• _PROBLEM DETAILS_
What lines of the data below hold "computer"? Show them.

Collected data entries

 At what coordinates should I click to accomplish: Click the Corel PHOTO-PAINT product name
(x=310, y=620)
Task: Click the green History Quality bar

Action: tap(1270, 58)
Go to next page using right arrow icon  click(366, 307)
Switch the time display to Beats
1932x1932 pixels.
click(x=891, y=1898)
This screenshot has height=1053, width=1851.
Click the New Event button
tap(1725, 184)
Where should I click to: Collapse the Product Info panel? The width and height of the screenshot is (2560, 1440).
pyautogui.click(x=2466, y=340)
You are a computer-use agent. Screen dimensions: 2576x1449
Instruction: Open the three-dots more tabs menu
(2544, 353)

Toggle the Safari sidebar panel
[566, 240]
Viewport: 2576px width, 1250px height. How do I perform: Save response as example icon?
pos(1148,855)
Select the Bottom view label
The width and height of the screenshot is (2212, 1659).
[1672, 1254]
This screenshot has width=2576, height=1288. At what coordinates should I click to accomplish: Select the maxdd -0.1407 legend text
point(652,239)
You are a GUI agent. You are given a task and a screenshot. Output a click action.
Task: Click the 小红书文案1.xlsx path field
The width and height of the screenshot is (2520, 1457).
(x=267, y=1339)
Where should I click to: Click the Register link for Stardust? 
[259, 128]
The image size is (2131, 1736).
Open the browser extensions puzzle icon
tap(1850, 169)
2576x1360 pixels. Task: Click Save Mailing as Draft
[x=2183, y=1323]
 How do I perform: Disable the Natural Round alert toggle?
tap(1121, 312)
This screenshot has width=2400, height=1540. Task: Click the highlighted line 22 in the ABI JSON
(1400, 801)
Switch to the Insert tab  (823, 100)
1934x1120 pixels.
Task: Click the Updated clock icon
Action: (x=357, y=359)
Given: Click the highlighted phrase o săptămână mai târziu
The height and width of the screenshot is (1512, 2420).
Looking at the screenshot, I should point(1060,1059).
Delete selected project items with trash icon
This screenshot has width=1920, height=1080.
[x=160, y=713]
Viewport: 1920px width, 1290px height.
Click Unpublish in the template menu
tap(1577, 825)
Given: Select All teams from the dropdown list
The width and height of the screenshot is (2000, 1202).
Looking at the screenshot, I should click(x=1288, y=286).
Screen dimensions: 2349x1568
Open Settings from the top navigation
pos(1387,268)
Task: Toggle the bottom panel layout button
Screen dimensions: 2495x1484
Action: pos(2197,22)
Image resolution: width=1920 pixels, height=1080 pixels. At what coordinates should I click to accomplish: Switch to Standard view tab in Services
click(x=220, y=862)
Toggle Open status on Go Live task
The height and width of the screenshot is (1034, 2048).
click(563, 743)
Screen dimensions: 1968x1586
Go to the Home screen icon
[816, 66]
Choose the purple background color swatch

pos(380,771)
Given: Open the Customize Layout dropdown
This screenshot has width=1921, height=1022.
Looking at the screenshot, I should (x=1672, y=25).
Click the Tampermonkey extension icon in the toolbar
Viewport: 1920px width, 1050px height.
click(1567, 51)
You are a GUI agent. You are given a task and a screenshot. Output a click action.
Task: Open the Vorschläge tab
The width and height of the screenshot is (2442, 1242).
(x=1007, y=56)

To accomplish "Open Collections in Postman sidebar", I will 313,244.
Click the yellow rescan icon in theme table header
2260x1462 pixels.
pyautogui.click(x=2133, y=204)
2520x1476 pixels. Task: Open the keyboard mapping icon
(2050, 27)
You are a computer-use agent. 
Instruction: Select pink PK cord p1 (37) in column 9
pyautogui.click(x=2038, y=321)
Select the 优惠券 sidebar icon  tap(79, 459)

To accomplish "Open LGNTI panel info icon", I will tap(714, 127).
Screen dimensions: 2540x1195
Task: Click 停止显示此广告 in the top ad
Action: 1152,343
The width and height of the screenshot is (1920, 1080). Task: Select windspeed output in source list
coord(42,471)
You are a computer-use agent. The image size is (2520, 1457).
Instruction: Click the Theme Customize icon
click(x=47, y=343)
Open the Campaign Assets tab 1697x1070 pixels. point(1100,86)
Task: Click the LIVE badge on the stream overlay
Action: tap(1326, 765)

• _ANSWER_
You are a computer-use agent. Screen dimensions: 2576x1449
You are a computer-use agent. 
You are a computer-use agent. The image size is (2520, 1457).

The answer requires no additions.